### Exercise objective
As you look over the data below, please find each line where the word "agent" appears, then copy it.

BEGIN Data extracts

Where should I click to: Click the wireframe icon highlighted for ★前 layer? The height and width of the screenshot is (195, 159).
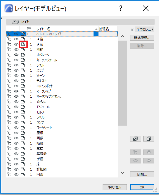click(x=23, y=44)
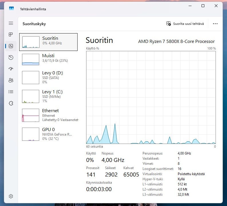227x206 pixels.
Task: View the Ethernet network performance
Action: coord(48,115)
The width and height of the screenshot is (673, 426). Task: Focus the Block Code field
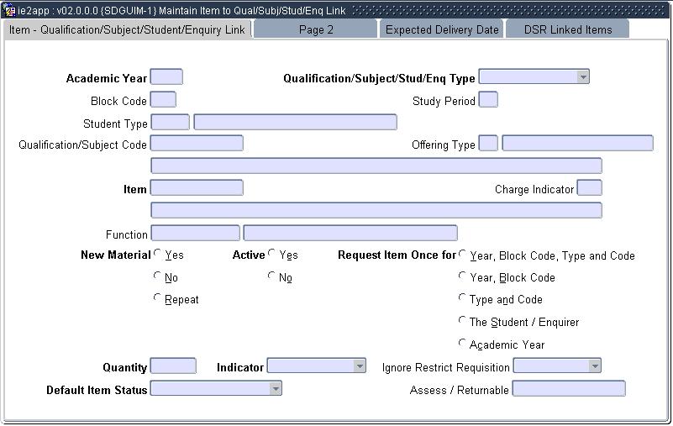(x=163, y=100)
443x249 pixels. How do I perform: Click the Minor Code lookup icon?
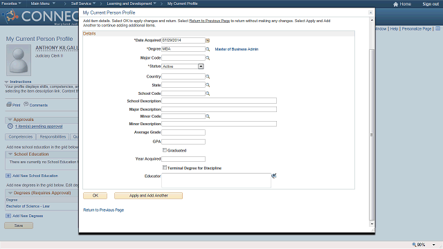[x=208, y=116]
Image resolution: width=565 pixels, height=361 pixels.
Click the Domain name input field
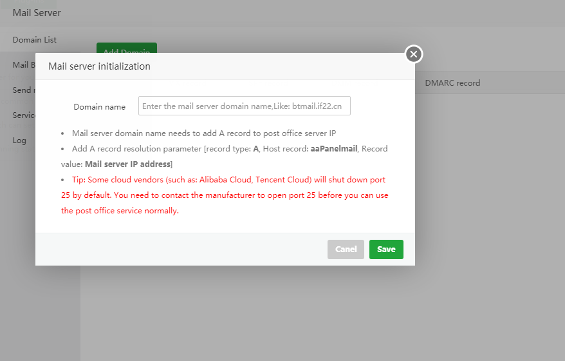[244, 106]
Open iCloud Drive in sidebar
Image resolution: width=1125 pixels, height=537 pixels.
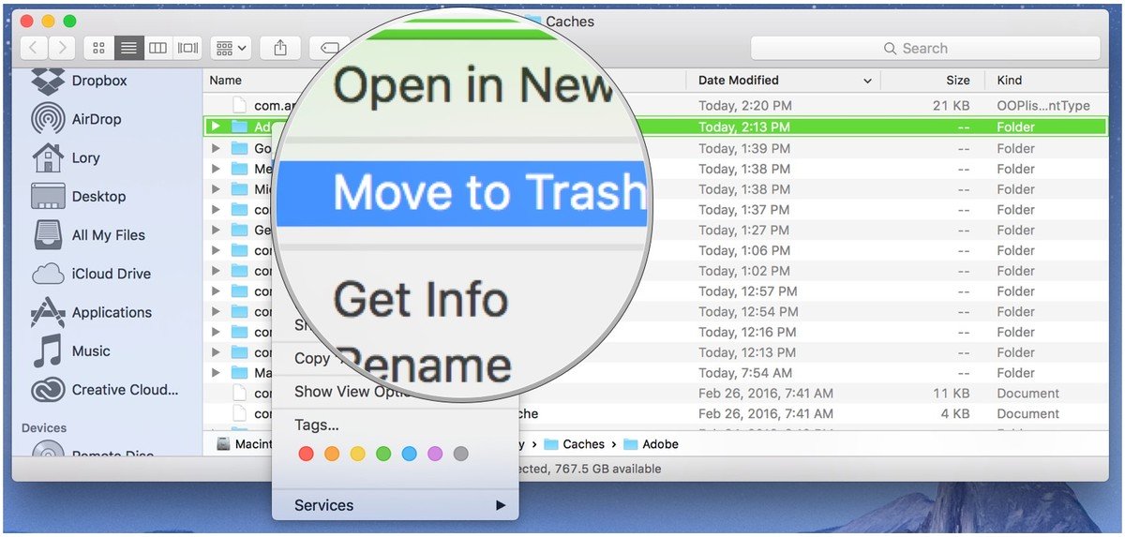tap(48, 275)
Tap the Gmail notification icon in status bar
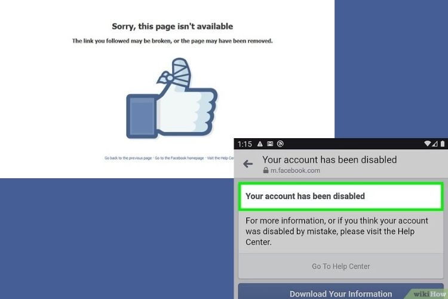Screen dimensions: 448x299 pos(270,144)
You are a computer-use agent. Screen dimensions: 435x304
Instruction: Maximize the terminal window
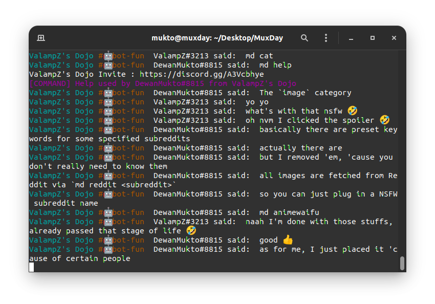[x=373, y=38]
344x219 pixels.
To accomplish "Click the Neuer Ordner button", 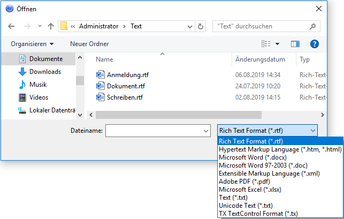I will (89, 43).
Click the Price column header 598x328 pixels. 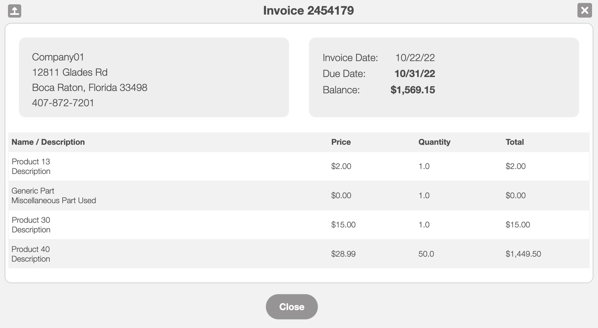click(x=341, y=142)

END Data extracts
BEGIN Data extracts

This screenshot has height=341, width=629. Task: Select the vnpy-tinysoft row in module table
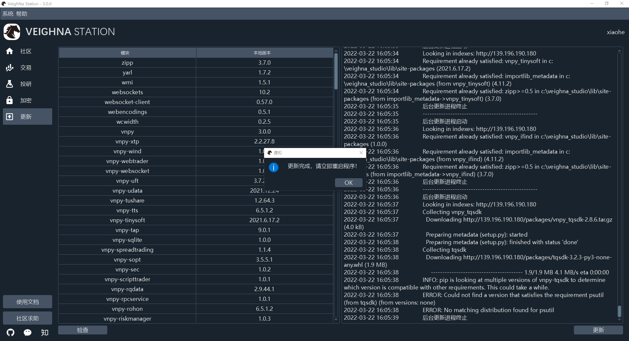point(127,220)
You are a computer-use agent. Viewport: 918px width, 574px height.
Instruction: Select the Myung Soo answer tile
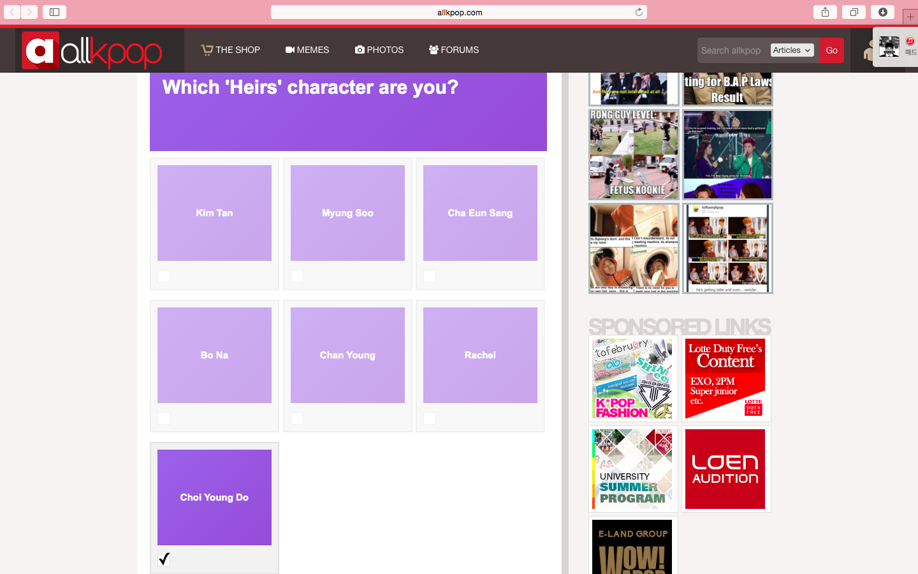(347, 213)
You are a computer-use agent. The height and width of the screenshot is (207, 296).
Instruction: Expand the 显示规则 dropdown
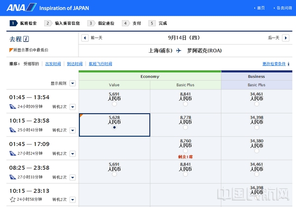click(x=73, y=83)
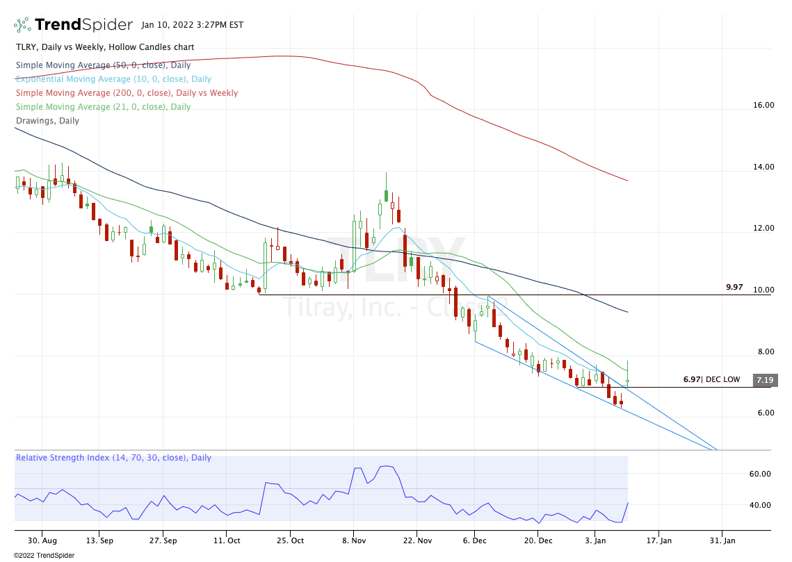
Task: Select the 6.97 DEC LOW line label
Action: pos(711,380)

END Data extracts

### Finished task
You are a computer-use agent. Screen dimensions: 435x304
You are a computer-use agent. Viewport: 918px width, 574px height.
You are a computer-use agent. The height and width of the screenshot is (207, 296).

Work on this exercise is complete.